Hacker News new | ask | show | jobs
by PureParadigm 1691 days ago
Using Pdfsandwich in college was like having a superpower. We would often be given PDFs with only image data. While my peers were still scrolling through and copying quotes by hand, I was there in seconds with Ctrl-F to find and copy/paste.

Once you have text in the PDF, you can use any sort of text analysis tools. You can use tools to convert it to plain text and grep through, or anything else you want.

That being said, it's not perfect, but still pretty awesome. Sometimes the spacing was off or it would confuse symbols like 1, I, or l. But these are minor and usually only on poorly scanned PDFs.

3 comments

Here's a tangentially related fun fact! Before you take the uniform bar examination in New York, you first have to take an at-home section called the New York Law Examination. There is a book[1] that covers all the New York specific law that could be on the examination. It used to be provided as a simple PDF, where you could potentially search it, but people seemed to feel it made the test too easy - since everything was in that book. So they made it an image PDF.
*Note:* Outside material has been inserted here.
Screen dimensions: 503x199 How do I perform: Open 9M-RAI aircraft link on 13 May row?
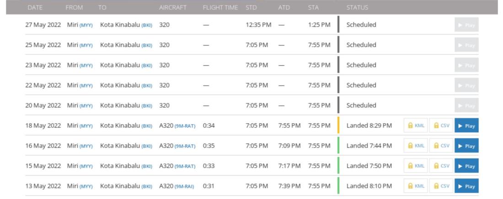click(x=184, y=187)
Then, they put a warning on their site saying that they explicitly consider it to be misconduct search the book (e.g., by making the book searchable with OCR):

> The NYLC/NYLE Course Materials are locked in a non-searchable format in accordance with the Board’s misconduct rule prohibiting candidates from electronically searching the Course Materials when taking the NYLE. If a candidate, because of a disability, uses a screen reader to access written material, please contact the Board office by phone (518-453-5990), mail, or fax.

Kind of silly, sure! They don't want you searching the book during the exam, but they're fine with you going through it. And, following passing the bar exam, there is a character and fitness process, so students are fairly terrified of doing anything unethical, particularly things the bar explicitly says is unethical. So, it's basically an honor system, but with a big stick (although I haven't heard of any actual enforcement). If you OCR it, brag about it to your friends, and your friends really hate you, I guess they could report it.

[1]https://www.nybarexam.org/Content/NewYorkCourseMaterials.pdf

As mentioned in your quote there’s a special version intended for disable candidates with larger text and searchable content so as to be compatible with screen readers. The version is freely available (not publicly but indexed by search engines) on their website.
On an even more macro level I've had a great experience with ripgrep-all[0], which uses Tesseract internally.

I have e.g. a directory with all weekly lecture slides for one lecture, and can directly find where (both file and page) we learned something related to photosynthesis via `rga photoshynthesis`.

[0]: https://github.com/phiresky/ripgrep-all

rga is one of my favorite tools ever.
I've read books that were scanned with OCR. You learn to deal with typical errors that occur, but overall the texts were mostly accurate.